Machine learning methods have been employed for decades for the purpose of biological activity prediction23,76,77,78,79,80. These techniques are broadly referred to as quantitative structure-activity relationship (QSAR) models. The underlying machine learning model used may vary [e.g., support vector machine (SVM), naïve Bayes, neural network, etc.], but the framework involves learning the relationship between certain input features (usually molecular or peptide descriptors) and the activity potency (or, more generally, any chemical property) (Fig. 3). For fighting AMR and identifying new potential drugs, predictive ML models have been shown to be effective in predicting biological activity of both small molecule antibiotics5,20,81 and AMPs22,79,82. They may also be used to predict secondary properties relevant to drug candidates such as solubility, toxicity, etc.83.

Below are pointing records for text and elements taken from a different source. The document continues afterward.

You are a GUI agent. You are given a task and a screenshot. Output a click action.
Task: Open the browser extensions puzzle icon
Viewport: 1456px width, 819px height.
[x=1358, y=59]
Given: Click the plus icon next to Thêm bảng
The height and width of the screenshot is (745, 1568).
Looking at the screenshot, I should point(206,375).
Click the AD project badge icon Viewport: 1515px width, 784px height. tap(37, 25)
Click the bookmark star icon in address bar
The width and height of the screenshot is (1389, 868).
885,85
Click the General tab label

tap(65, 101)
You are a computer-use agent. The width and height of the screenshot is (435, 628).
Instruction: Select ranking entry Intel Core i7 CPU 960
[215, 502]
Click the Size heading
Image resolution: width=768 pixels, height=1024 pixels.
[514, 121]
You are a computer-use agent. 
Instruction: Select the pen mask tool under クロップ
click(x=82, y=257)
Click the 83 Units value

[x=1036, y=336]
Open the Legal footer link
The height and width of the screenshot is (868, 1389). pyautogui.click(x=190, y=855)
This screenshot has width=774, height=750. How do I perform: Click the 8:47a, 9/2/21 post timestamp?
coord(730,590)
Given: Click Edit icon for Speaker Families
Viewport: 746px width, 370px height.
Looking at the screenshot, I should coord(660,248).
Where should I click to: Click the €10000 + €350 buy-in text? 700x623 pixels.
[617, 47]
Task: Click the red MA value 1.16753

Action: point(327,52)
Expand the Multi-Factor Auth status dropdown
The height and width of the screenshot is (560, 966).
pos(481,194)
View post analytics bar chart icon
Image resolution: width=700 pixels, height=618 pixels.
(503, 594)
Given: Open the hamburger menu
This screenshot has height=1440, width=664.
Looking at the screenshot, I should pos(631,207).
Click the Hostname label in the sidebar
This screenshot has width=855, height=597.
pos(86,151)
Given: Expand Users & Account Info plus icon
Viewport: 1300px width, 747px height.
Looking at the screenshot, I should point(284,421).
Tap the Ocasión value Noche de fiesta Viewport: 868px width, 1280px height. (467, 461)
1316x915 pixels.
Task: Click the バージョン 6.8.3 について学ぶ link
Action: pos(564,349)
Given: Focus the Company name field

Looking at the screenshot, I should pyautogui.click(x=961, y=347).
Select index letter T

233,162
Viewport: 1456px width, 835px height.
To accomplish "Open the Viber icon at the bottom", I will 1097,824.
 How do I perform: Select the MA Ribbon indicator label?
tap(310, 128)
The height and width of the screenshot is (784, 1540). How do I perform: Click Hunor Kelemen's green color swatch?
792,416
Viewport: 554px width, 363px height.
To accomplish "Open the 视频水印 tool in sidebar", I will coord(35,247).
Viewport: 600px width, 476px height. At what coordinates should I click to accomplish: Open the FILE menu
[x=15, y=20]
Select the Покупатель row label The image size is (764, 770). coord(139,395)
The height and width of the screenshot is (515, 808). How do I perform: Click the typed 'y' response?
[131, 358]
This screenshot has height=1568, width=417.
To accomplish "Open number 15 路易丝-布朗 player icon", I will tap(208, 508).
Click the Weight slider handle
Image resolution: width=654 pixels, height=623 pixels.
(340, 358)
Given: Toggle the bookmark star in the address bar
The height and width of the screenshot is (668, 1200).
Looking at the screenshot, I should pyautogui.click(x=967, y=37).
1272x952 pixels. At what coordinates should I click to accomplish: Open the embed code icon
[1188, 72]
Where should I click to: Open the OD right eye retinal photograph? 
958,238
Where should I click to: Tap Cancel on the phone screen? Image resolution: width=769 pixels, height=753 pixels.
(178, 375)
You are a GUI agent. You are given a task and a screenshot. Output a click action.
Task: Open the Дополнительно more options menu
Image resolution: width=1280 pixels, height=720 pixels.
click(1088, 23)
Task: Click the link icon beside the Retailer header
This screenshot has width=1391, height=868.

More recently, deep learning models which rely on automatically learned features instead of pre-defined molecular descriptors have been developed for predicting various properties of small molecules and peptides. Typically, these encode a string representation (e.g., SMILES, SELFIES84, amino acid sequences) of a molecule or peptide into a latent embedding space of reduced dimensionality which can then be used to train a predictor. Graph neural networks (GNNs) are also a popular choice for molecular property prediction models85. These represent the atoms and bonds of a molecule as a graph and can infer global properties from the hidden states of the nodes (and optionally from edges). GNNs may additionally consider modeling three-dimensional features of the molecules. In addition to strings and graphs, DL models can also consider other forms of input representations including pre-defined descriptors, images, natural language text descriptions, and spectrograms (Fig. 3). The architecture of these models can range from convolutional nets, recurrent nets (e.g., long short-term memory networks86), message passing neural nets as well as attention-based methods such as Transformer encoders86. Prediction models have even been combined with a graph explainablity method to identify the substructures responsible for certain traits, giving insight into otherwise opaque DL methods (Fig. 3)21,87.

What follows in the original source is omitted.